(TASK DESCRIPTION) Key in the whole listing below again, keeping every word as it is.

(DATA EXTRACT)
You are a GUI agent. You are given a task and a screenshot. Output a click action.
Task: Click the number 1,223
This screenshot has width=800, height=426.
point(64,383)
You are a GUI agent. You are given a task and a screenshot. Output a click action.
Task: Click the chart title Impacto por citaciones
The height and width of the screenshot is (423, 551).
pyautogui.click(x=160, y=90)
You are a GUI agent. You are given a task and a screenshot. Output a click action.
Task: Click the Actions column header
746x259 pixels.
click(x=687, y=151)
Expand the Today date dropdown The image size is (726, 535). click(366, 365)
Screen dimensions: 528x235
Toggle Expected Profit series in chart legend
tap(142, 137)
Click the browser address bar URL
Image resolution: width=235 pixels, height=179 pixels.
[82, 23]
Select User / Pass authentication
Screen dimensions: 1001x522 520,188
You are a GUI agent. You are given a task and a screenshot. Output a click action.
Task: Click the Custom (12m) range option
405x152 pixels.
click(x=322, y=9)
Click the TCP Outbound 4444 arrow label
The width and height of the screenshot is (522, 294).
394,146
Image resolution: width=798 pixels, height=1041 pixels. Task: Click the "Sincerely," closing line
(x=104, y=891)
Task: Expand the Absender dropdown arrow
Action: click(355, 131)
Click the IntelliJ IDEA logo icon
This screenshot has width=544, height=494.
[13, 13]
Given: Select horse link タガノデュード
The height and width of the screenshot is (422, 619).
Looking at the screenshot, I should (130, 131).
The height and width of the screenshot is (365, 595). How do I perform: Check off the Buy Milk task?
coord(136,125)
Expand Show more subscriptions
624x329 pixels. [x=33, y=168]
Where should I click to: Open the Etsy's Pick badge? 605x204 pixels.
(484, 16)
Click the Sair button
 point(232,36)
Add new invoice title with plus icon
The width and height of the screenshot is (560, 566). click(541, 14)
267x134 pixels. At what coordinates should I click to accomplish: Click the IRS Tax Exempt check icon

(YOUR SOLUTION)
You are a GUI agent. You are given a task and a screenshot. Output a click action.
Task: Click the number 1,223
This screenshot has width=800, height=426.
point(64,383)
You are a GUI agent. You are given a task and a screenshot. Output a click action.
Task: Click the chart title Impacto por citaciones
The height and width of the screenshot is (423, 551).
pyautogui.click(x=160, y=90)
You are a GUI agent. You are given a task and a screenshot. Output a click action.
Task: Click the Actions column header
746x259 pixels.
click(x=687, y=151)
Expand the Today date dropdown The image size is (726, 535). click(366, 365)
Screen dimensions: 528x235
Toggle Expected Profit series in chart legend
tap(142, 137)
Click the browser address bar URL
Image resolution: width=235 pixels, height=179 pixels.
[82, 23]
Select User / Pass authentication
Screen dimensions: 1001x522 520,188
You are a GUI agent. You are given a task and a screenshot. Output a click action.
Task: Click the Custom (12m) range option
405x152 pixels.
click(x=322, y=9)
Click the TCP Outbound 4444 arrow label
The width and height of the screenshot is (522, 294).
394,146
Image resolution: width=798 pixels, height=1041 pixels. Task: Click the "Sincerely," closing line
(x=104, y=891)
Task: Expand the Absender dropdown arrow
Action: click(355, 131)
Click the IntelliJ IDEA logo icon
This screenshot has width=544, height=494.
[13, 13]
Given: Select horse link タガノデュード
The height and width of the screenshot is (422, 619).
Looking at the screenshot, I should (130, 131).
The height and width of the screenshot is (365, 595). How do I perform: Check off the Buy Milk task?
coord(136,125)
Expand Show more subscriptions
624x329 pixels. [x=33, y=168]
Where should I click to: Open the Etsy's Pick badge? 605x204 pixels.
(484, 16)
Click the Sair button
 point(232,36)
Add new invoice title with plus icon
The width and height of the screenshot is (560, 566). click(541, 14)
267x134 pixels. At what coordinates should I click to accomplish: Click the IRS Tax Exempt check icon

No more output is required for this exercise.